The Phone and the Jury
The phone camera feeds people’s passion for justice. We capture all sorts of crimes with our phones. A few minutes of wobbly video footage can make you feel like a first-hand witness to a traffic accident, an assault, or a murder. But the footage raises questions. Does a video really make you a witness? Should witnesses decide who is guilty? Is justice a demand for truth or satisfaction?
These problems are not new. In the past, you could always get information about an event that you didn’t see and feel like you were there. Gossip, for instance, has always felt like “inside information,” as if you were a step ahead of everybody else. But gossip is just the original fake news.
In the 1700s, newspapers and pamphlets were a cutting-edge medium—cheap to produce and relatively easy to distribute. In 1770, Paul Revere made an etching of the Boston Massacre, the killing of five colonists by British soldiers. The etching was printed three weeks after the killings with a poem that lamented the “guiltless gore” on the street. The image’s depiction of British cruelty against helpless citizens included a dog, the symbol of loyalty, staring out at the viewer as if to ask, “Whose side are you on?”
It seemed like you were there—three weeks after the event.
In the 1980s, the camcorder enabled people to record video and sound on tape. When Rodney King was beaten by LAPD officers in 1991, George Holliday filmed the incident with his camcorder. He took the tape to the LAPD two days later, with no response, and then to KTLA, the TV station that first broadcast the video. It was soon viewed nationally. Again, it was like you were there—only days after the event.
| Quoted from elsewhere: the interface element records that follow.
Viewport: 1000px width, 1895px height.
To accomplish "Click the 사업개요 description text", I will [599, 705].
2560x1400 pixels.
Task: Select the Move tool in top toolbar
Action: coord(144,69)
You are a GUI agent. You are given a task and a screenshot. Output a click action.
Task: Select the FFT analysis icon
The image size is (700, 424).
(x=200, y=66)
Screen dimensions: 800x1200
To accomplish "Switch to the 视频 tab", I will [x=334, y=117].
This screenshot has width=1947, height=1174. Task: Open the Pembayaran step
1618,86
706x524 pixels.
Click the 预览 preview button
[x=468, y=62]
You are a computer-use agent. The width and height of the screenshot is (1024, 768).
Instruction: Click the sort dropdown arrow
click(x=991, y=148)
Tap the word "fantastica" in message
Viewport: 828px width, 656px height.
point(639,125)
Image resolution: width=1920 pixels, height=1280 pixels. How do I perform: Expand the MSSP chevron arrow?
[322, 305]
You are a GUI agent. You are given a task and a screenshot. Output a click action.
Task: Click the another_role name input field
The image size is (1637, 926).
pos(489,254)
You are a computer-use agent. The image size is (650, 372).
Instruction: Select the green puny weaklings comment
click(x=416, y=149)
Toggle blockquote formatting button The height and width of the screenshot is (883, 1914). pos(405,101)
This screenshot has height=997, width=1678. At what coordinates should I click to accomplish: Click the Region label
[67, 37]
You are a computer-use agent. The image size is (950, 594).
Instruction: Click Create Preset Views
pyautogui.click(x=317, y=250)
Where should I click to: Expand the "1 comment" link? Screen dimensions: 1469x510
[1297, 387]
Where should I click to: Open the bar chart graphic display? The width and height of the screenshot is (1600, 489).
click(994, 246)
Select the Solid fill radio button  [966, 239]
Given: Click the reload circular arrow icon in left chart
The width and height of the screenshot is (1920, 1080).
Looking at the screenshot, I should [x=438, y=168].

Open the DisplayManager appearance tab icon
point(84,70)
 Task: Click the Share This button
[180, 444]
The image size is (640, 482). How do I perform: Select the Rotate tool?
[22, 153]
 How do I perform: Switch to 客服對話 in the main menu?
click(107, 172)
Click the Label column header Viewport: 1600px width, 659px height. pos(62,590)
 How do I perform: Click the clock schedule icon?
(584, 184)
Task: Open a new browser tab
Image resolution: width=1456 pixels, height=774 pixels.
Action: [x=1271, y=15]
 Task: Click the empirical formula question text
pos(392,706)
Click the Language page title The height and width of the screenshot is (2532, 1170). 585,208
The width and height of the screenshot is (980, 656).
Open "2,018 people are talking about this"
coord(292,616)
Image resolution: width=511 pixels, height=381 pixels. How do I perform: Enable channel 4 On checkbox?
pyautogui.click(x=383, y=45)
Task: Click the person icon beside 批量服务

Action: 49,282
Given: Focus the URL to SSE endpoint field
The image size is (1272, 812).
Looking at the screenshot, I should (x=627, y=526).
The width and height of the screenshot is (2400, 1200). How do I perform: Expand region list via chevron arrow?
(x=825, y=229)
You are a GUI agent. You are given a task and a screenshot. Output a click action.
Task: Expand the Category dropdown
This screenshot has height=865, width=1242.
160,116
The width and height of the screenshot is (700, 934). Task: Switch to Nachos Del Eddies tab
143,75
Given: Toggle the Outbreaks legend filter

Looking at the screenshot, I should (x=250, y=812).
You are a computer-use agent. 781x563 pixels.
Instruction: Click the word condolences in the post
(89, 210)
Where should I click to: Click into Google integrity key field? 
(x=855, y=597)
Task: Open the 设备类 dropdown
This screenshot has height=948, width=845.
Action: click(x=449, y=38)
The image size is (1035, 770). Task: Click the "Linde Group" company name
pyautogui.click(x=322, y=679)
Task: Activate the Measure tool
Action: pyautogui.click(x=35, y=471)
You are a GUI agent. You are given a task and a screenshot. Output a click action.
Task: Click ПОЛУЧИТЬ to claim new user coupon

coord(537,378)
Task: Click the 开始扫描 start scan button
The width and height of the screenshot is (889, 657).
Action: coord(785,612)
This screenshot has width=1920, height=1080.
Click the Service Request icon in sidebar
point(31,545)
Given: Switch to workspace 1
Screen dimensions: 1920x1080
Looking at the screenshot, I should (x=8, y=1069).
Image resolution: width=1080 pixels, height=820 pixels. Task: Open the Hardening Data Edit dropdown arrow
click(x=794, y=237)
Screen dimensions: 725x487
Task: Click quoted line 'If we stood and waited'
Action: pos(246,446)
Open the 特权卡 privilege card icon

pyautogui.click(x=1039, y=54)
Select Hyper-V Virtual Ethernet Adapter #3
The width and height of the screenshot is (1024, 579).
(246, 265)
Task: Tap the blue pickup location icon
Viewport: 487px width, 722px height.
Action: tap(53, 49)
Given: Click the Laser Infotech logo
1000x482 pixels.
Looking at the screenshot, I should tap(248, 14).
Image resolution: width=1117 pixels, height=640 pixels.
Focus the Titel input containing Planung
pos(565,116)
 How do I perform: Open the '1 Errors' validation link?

Today, videos showing incidents like killing of George Floyd can be viewed by millions in minutes.
But the way to find justice in democracies is to admit that we know less than we think. We admit that videos do not make us witnesses. A video is just part of the evidence. Furthermore, even genuine witnesses do not decide anyone’s guilt. They merely state what they saw and heard.
To find justice, we bring a defendant before an institution called a jury—twelve neutral citizens without any special training. Those twelve people are given specific laws that the defendant is accused of breaking, the standards of proof required to find guilt, and the evidence that he is guilty. There are three assumptions behind this institution:
First, the defendant has dignity—personal value that is not diminished just because he or she is accused of a crime. That dignity must be respected, even if the person is guilty. The jury is a protective wall between the accuser and the defendant.
Second, there are facts about what the defendant did or did not do. Those facts can be known and weighed rationally. The jury’s reasoning is strengthened by its neutrality.
Third, the personal competition between prosecution and defense lawyers will reveal which case is strongest to the jury. The process takes human perspective into consideration, not just cold facts. The jury must be neutral, but not robotic.
The twelve people are to disregard what politicians say, what protesters shout, what journalists think. They do not decide whether the defendant is innocent—too vague a word for the law. They only decide whether this individual defendant is guilty of this specific crime.
Juries are unpredictable. They make unpopular decisions, especially in cases where there are millions of “witnesses.” The lawyer who defended the British soldiers after the Boston massacre was John Adams, who later helped lead the Revolution and became our second president. The jury declared them “not guilty,” enraging many colonists. The police officers who beat Rodney King were also acquitted—and the jury’s decision provoked riots in L.A. in 1992.
Juries make errors and even deliver unjust verdicts. No one ever claimed the institution was perfect, or even completely rational. It is all too human—which is why verdicts can be appealed to higher courts.
But if you weaken juries, you give political leaders the power to punish their enemies at will. In the 1930s, Soviet ruler Josef Stalin ran show trials of innocent people and then had them shot. Would you want to be at the mercy of a politician? Conversely, weak juries empower mobs of people who call themselves “witnesses” to satisfy their passions regardless of the truth. Would you want to be at the mercy of Twitter?
If justice becomes a demand for satisfaction regardless of the truth, then a defendant becomes a symbol, a message, an example to the masses—not a person. And that defendant could be you.